Басов недовольно морщится:
— Я знаю, ты упрям, и не порицаю тебя за это. Должен же ты понимать, однако, что и для нас немаловажно первыми принять искусственный сигнал из Космоса.
— Не беспокойся, понимаю это не хуже тебя. — Алексей понижает голос: — А вот ты вообще, кажется, не очень веришь в обитаемость галактик. Откуда же в таком случае ждешь сигнала?

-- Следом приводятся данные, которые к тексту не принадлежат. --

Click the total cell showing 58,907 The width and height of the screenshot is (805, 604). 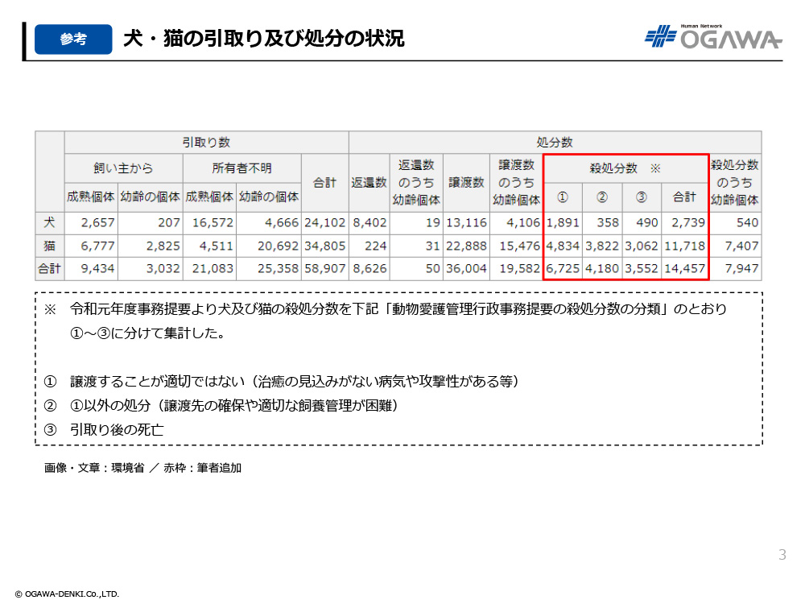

— Я был бы плохим материалистом, если бы не верил не только в существование жизни во Вселенной, но и в высокое ее развитие во многих мирах нашей Галактики, — заявляет Басов так энергично, что Алексей начинает сомневаться даже: он ли всего несколько часов назад говорил о том, как одиноко человечество, или, может быть, Басов был так пьян, что не помнит теперь, о чем говорил? — И мы будем искать эту жизнь всюду, куда позволит проникнуть разрешающая способность наших приборов, — вдохновенно продолжает Басов. — Климов только что сообщил, будто принял с дзеты Люпуса радиосигналы на волне двадцать один сантиметр, профиль которых отличается от профиля излучений межзвездного водорода.
— Ну что же, я рад за него, — почти равнодушно отзывается Костров. — Может быть, ему и повезло. Я еще в Бюракане занимался этой звездой, но безрезультатно.

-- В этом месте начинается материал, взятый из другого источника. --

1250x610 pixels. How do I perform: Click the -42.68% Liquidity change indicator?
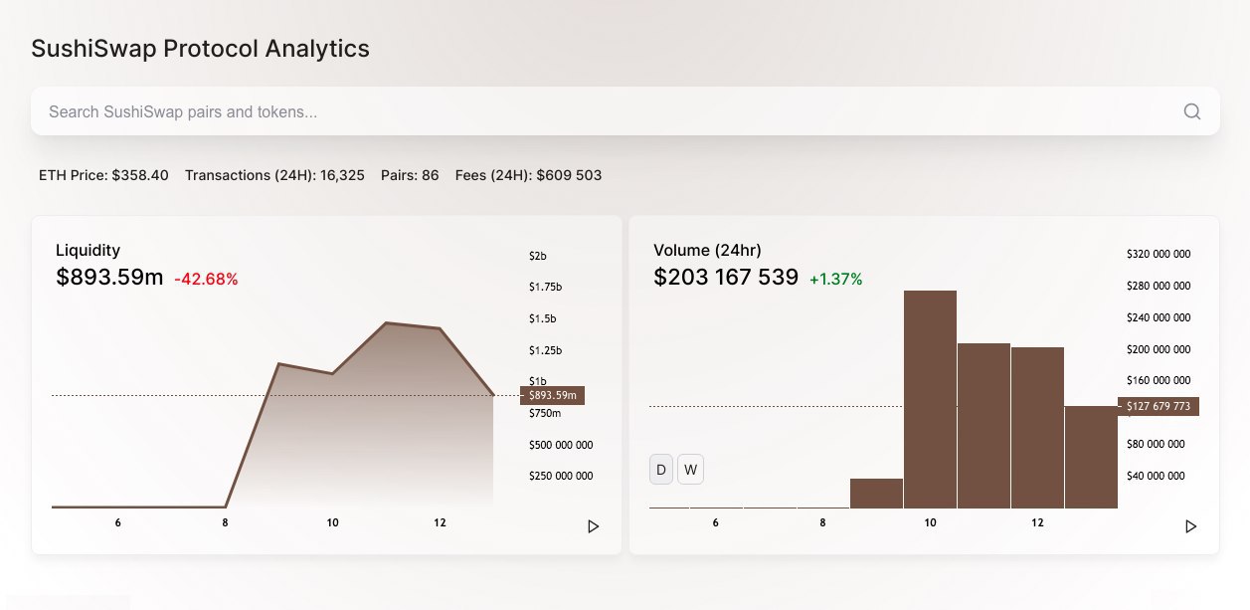point(206,280)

— Значит, и у тебя не хватило тогда терпения! — почти торжествующе восклицает Басов. — Дзета Люпуса очень похожа на наше Солнце. Ее подкласс — G2, а расстояние до нее в три раза меньше, чем до твоего Фоциса. Так что ты напрасно от нее отрекся. Еще не поздно вернуться, однако…
— А я не понимаю, почему так беспокоит тебя моя «измена» дзете Люпуса? Ею занимается Климов, зачем же дублировать его работу?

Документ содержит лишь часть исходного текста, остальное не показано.